The Grief Keeper by Alexandra Villasante
Hi! I'm Alex Villasante. In #TheGriefKeeper sisters Marisol & Gabi flee violence in El Salvador, crossing into the US. They're caught by ICE & given a choice: be deported or take part in a clinical trial for a device that transfers grief from one person to another. #LasMusas pic.twitter.com/bft9ZhY5rh
— Alex Villasante (@magpiewrites) August 29, 2019
This heartbreaking story by Alexandra Villasante depicts the tragic consequences when love and humans are deemed “illegal.” The Grief Keeper follows 17-year-old Marisol’s journey from life in El Salvador to making the trek to the U.S. border to escape the dangers of her homeland after her brother is murdered and her mom goes into hiding. She and her younger sister, Gabi, escape to the border to seek asylum but with the threat of deportation, she agrees to become a grief keeper, using a device that literally transfers the pain of those suffering from post-traumatic stress disorder to her. As she acclimates to this new life, she finds herself falling for Rey, a white woman for whom she’s the grief keeper. This stunning debut takes on anti–LGBTQ sentiments, internalized racism, and the border crisis to reveal the heart behind what many only know through headlines. As Marisol works to help those with their pain, she learns to cope and work through her own to highlight how love and human connections are catalysts for healing and freedom.

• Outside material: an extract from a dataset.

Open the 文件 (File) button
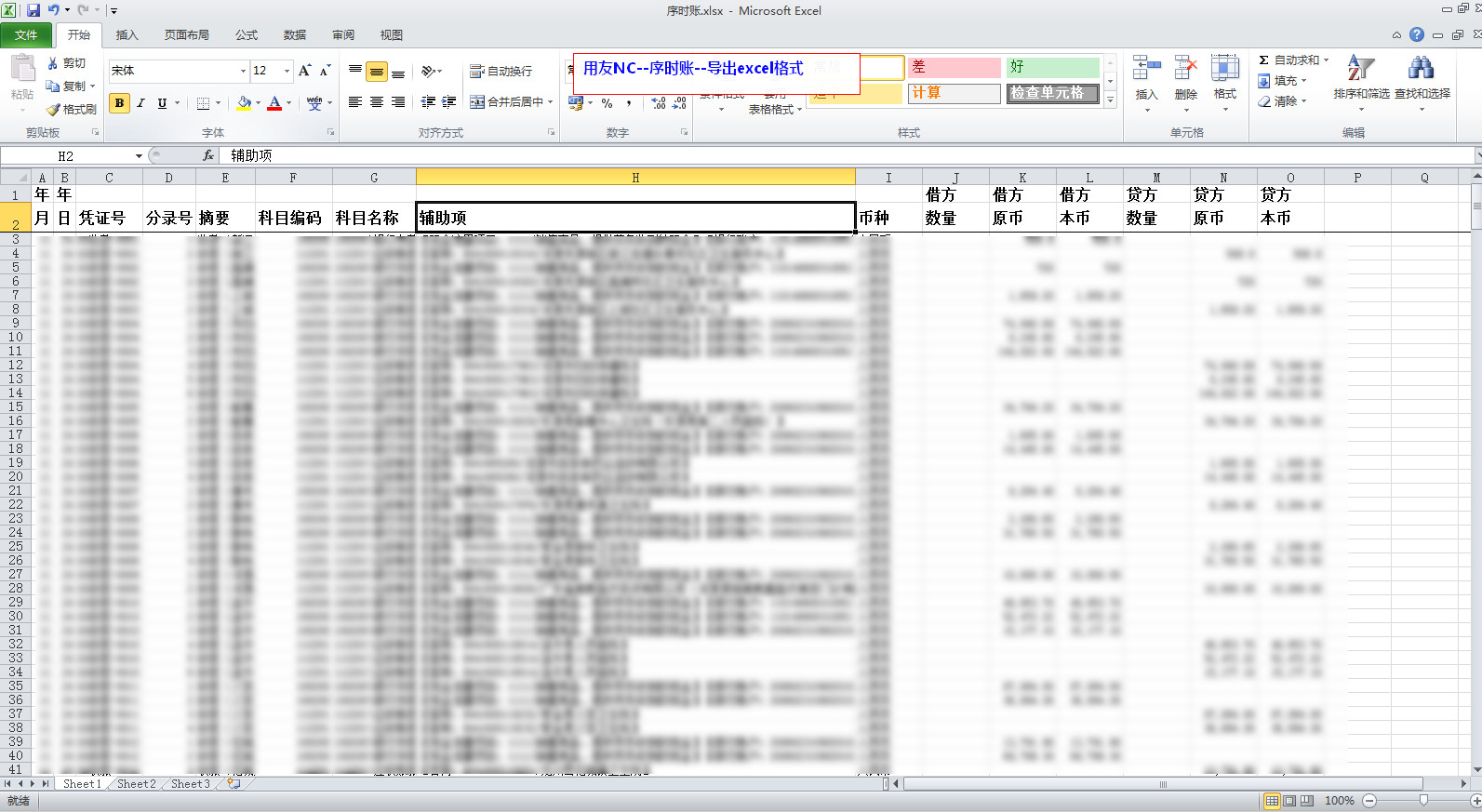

Five Midnights by Ann Dávila Cardinal
This suspenseful thriller draws from the folklore of El Cuco with a series of mysterious murders in Puerto Rico. Five Midnights is Ann Dávila Cardinal’s debut and follows 16-year-old Lupe Dávila known as “the Gringa-Rican from Vermont” who gets more than the tourist experience in Puerto Rico when she gets entangled in some murderous activity. She meets Javier Utierre, 18, who has already had friends killed by this mysterious figure and together they set out to find the truth only to discover the Cuco could be the villain. Even though it’s a suspenseful take on the popular myth, it also has a bigger message about community, identity and battling inner demons.
They Could Have Named Her Anything by Stephanie Jimenez
They Could Have Named Her Anything by Stephanie Jimenez is a coming of age story with a young protagonist who battles adult issues that may be triggering for some readers. When 17-year-old Maria Anís Rosario befriends her classmate Rocky, she’s introduced to the culture of the bougie Upper East Side, a far cry from the small home she shares with her family in Queens. Maria and Rocky each have something the other wishes they had, money and a close-knit family, respectively, and it’s their actions toward attaining that that unravels their friendship. From issues of consent to racism, privilege, and betrayal, this story is a powerful look at how class and race affect their friendship.